===== Source passage =====

Josh asks about the stability issues reported. any special feature extractors, or other elements that have been identified that triggers instabilities. Oeyvind/Victor discuss a bit about the Python interface, as this is one issue that frequently come up in relation to compatibility and stability. There are things to try, but perhaps the most promising route is to try to get rid of the Python interface. Josh also asks about the preferred DAW used in the project, as this obviously influence stability. Oeyvind has good experience with Reaper, and this coincides with Josh’s experience at QMUL. In terms of stability and flexibility of routing (multichannel), Reaper is the best choice. Crossadaptive work directly in Ableton Live can be done, but always involve a hack. Other alternatives (Plogue Bidule, Bitwig…) are also discussed briefly. Victor suggests selecting a reference set of tools, which we document well in terms of how to use them in our project. Reaper has not been stable for Bernt and Trond, but this might be related to  setting of specific options (running plugins in separate/dedicated processes, and other performance options). In any case, the two DAWs of immediate practical interest is Reaper (in general) and Live (for some performers). An alternative to using a DAW to host the Analyzer might also be to create a standalone application, as a “server”, sending control signals to any host. There are good reasons for keeping it within the DAW, both as session management (saving setups)  and also for preprocessing of input signals (filtering, dynamics, routing).

Simplify

Some of the stability issues can be remedied by simplifying the analyzer, getting rid of unused features, and also getting rid of the Python interface. Simplification will also enable use for less trained users, as it enable self-education and ability to just start using it and experiment. Modularity might also enhance such self-education, but a take on “modularity” might simply hiding irrelevant aspects of the GUI.
In terms of feature selection the filtering of GUI display (showing only a subset) is valuable. We see also that the number of actively used parameters is generally relatively low, our “polyphonic attention” for following independent modulations generally is limited to 3-4 dimensions.
It seems clear that we have some overshoot in terms of flexibility and number of parameters in the current version of our tools.

===== Dataset excerpt =====

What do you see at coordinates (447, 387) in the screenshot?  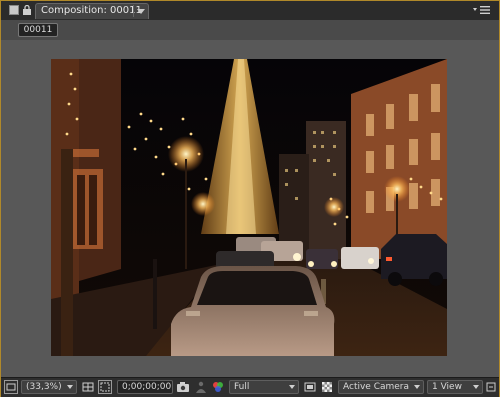 I see `view-layout-value: 1 View` at bounding box center [447, 387].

=====

**Job 1**
Render this sentence from the notes on analyzer stability into Spanish: "In terms of stability and flexibility of routing (multichannel), Reaper is the best choice."
**Job 2**
Pick up the notes on analyzer stability after their final sentence and carry them forward.
The listing was drawn from a separate source.

**Written response 1**
En cuanto a la estabilidad y la flexibilidad del enrutamiento (multicanal), Reaper es la mejor opción.

**Written response 2**
Performative

Marije also suggests we should investigate further what happens on repeated use . When the same musicians use the same setup several times over a period of time, working more intensively, just play, see what combinations wear out and what stays interesting. This might guide us in general selection of valuable features. Within a short time span (of one performence), we also touched briefly on the issue of using static mappings as opposed to changing the mapping on the fly. Giving the system operator a more expressive role, might also solve situations where a particular mapping wears our or becomes inhibiting over time. So far we have created very repeatable situations, to investigate in detail how each component works. Using a mapping that varies over time can enable more interesting musical forms, but will also in general make the situation more complex. Remembering how performers in general can respond positively to a certain “richness” of the interface (tolerating and even being inspired by noisy analysis), perhaps varying the mapping over time also can shift the attention more on to the sounding result and playing by ear holistically, than intellectually dissecting how each component contributes.
Concluding remarks also suggests that we still need to play more with it , to become more proficient, having more control, explore and getting used to (and getting tired of) how it works.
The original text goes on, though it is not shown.